When I listen to Bach for any extended period of time he gets too repetitious for me. What do you think; who was less repetitious Haydn or Bach?


----------



## Weston (Jul 11, 2008)

Hmmm. 

I don't find either repetitious. They just have a certain signature sound like most other composers.


----------



## Klassic (Dec 19, 2015)

We could try to rephrase the question; 'who do you think had more variation in their music, Haydn or Bach?'


----------



## Woodduck (Mar 17, 2014)

That's like asking "Which continent has more variation in its landscape, North America or Asia?"

There's probably a demonstrable right answer, but nobody will be ambitious enough to demonstrate it.

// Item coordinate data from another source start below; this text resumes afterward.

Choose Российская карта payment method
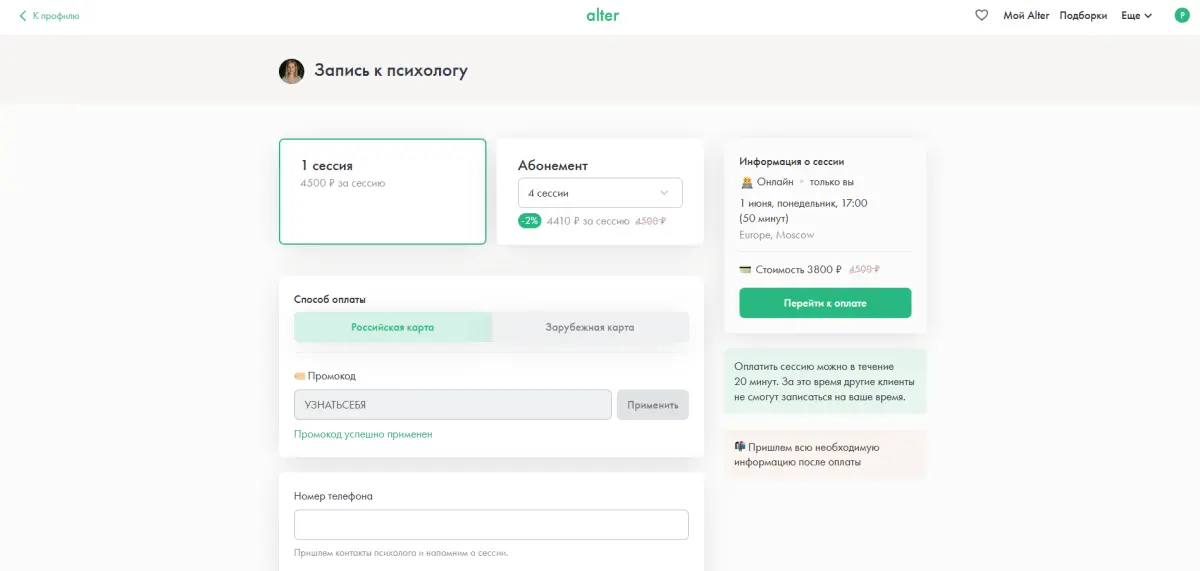This screenshot has width=1200, height=571. point(393,327)
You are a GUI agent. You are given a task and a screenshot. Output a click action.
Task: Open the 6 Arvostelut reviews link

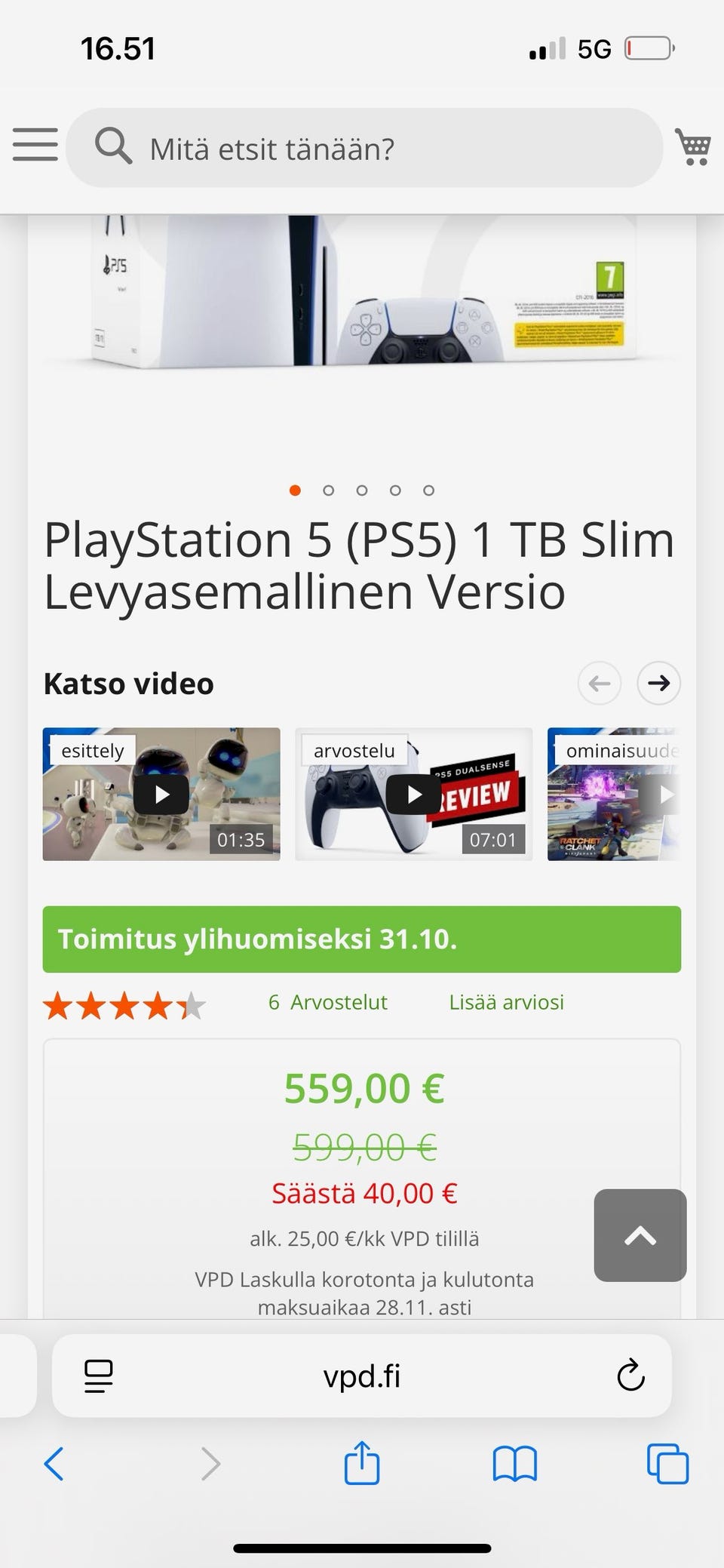coord(327,1002)
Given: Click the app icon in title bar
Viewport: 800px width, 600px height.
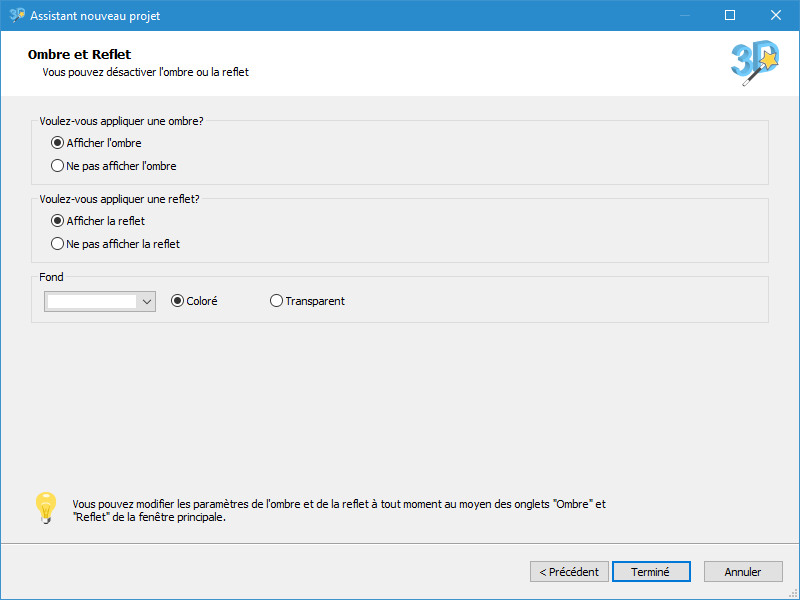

That said, I'll take a flying leap and say Bach, if only for his harmonic adventurousness.


----------



## hpowders (Dec 23, 2013)

I just wish I had 0.07% of the ability of either one of them.

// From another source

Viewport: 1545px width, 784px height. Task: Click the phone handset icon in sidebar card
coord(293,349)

When I put pen to paper, the only thing that comes out are words.


----------



## Jeffrey Smith (Jan 2, 2016)

Well, Bach was more prone to recycle his music than Haydn. But I tend to agree with Weston...

*Age cannot wither them, nor custom stale
Their infinite variety. Oth'r composers cloy
The appetites they feed, but they make hungry
Where most they satisfy. . . .*


----------



## Mandryka (Feb 22, 2013)

Klassic said:


> When I listen to Bach for any extended period of time he gets too repetitious for me. What do you think; who was less repetitious Haydn or Bach?


Bach was repetitious in two ways:

1. _Within a piece._ He liked to write imitative counterpoint, canonic music, fugues.

2. _Among different pieces._ He liked to reuse melodic material.

I know nothing about Haydn, but I'll just report that the way melodic material is repeated in some of the op 33 quartets is really interesting to me as a listener.

Beethoven's repetitiousness in his middle period seems a weakness to me - just listen to the first movement of the Waldstein. Bach's repetitiousness is not a weakness I think.

But the king of repetition in pre 20th century music is Schubert. I leave it to others to comment on whether it's a strength, weakness or neither. In the 20th century repetition becomes a major style feature again.

Interesting to think of the meaning of repetition in music: maybe something to do with memory, nostalgia, personal identity, stability, order, regularity, law, . . .


----------



## ArtMusic (Jan 5, 2013)

Bach's idiom was the fugue and the fugue was about the themes coming in and out, developed into technical perfection.


----------